**Task requirements:** Output only this range of the data below: the line that contains "Go to Support" through the final line, both ends included, each retyped exactly.

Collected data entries

==========

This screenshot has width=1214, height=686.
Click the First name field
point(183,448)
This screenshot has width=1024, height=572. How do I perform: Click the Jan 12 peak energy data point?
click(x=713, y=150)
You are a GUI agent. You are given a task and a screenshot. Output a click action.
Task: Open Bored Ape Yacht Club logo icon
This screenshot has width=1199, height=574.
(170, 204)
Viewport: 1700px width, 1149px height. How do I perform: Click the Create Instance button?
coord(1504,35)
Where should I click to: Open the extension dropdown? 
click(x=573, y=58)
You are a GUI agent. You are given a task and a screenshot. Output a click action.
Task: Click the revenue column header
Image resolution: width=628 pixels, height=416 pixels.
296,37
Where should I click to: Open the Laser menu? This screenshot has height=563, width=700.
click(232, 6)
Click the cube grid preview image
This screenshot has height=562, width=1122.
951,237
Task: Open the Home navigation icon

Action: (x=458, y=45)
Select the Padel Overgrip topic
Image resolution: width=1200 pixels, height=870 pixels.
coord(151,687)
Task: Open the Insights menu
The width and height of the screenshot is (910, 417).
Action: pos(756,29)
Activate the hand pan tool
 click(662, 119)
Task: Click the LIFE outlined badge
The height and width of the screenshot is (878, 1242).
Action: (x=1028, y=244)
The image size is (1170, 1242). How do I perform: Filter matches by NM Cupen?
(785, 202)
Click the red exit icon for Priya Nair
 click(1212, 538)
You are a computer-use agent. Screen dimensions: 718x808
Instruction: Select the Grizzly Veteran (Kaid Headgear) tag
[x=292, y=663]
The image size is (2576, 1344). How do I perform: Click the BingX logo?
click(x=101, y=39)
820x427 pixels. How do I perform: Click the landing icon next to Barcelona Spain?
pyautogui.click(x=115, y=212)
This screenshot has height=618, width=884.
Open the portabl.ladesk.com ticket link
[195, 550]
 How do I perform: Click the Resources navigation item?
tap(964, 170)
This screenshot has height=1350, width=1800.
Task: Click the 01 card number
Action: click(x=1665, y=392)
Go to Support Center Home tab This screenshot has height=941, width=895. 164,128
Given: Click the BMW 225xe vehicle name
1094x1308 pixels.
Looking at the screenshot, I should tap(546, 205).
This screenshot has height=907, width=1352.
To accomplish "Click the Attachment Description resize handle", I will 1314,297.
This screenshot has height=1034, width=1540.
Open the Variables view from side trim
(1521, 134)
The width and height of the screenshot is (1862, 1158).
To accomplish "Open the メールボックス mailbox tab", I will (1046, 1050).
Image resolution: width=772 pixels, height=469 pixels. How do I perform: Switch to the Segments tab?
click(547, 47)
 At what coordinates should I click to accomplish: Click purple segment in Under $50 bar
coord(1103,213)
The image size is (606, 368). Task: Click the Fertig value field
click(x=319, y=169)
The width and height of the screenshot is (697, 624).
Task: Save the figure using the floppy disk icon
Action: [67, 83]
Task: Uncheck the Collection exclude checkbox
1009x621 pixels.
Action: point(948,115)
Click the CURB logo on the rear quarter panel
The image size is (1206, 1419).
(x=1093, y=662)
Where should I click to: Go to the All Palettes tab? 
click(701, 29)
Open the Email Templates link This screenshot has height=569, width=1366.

==========

**Result:**
Go to Support Center Home tab This screenshot has height=941, width=895. 164,128
Given: Click the BMW 225xe vehicle name
1094x1308 pixels.
Looking at the screenshot, I should tap(546, 205).
This screenshot has height=907, width=1352.
To accomplish "Click the Attachment Description resize handle", I will 1314,297.
This screenshot has height=1034, width=1540.
Open the Variables view from side trim
(1521, 134)
The width and height of the screenshot is (1862, 1158).
To accomplish "Open the メールボックス mailbox tab", I will (1046, 1050).
Image resolution: width=772 pixels, height=469 pixels. How do I perform: Switch to the Segments tab?
click(547, 47)
 At what coordinates should I click to accomplish: Click purple segment in Under $50 bar
coord(1103,213)
The image size is (606, 368). Task: Click the Fertig value field
click(x=319, y=169)
The width and height of the screenshot is (697, 624).
Task: Save the figure using the floppy disk icon
Action: [67, 83]
Task: Uncheck the Collection exclude checkbox
1009x621 pixels.
Action: point(948,115)
Click the CURB logo on the rear quarter panel
The image size is (1206, 1419).
(x=1093, y=662)
Where should I click to: Go to the All Palettes tab? 
click(701, 29)
Open the Email Templates link This screenshot has height=569, width=1366.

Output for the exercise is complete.